**Exercise aim:** Please rewrite the listing below, renaming every "GUI agent" to "screen assistant" and keeping everything else unchanged. Omit the pictures from your answer.

(Recorded data)
>>>

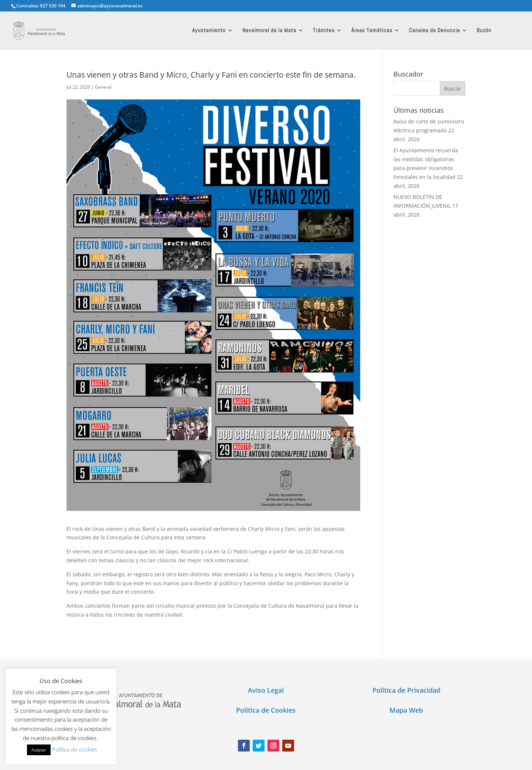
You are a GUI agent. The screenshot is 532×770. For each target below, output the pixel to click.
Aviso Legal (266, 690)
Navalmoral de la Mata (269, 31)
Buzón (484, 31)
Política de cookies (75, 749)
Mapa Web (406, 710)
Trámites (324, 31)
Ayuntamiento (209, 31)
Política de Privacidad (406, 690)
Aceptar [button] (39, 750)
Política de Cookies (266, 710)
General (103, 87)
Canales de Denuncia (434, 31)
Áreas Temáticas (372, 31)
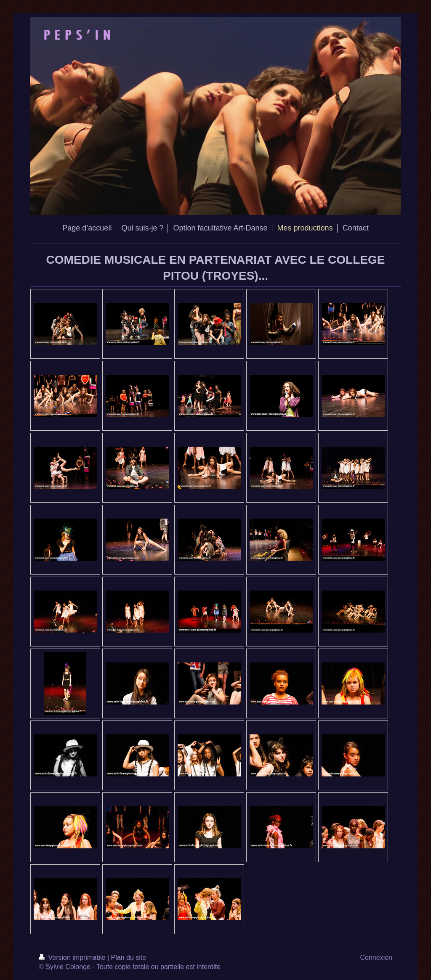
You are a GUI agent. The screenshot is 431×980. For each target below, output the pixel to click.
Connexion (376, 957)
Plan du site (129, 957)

<<<

**Answer to the task:**
You are a screen assistant. The screenshot is 532×770. For each target below, output the pixel to click.
Aviso Legal (266, 690)
Navalmoral de la Mata (269, 31)
Buzón (484, 31)
Política de cookies (75, 749)
Mapa Web (406, 710)
Trámites (324, 31)
Ayuntamiento (209, 31)
Política de Privacidad (406, 690)
Aceptar [button] (39, 750)
Política de Cookies (266, 710)
General (103, 87)
Canales de Denuncia (434, 31)
Áreas Temáticas (372, 31)
You are a screen assistant. The screenshot is 431×980. For each target below, output the pixel to click.
Connexion (376, 957)
Plan du site (129, 957)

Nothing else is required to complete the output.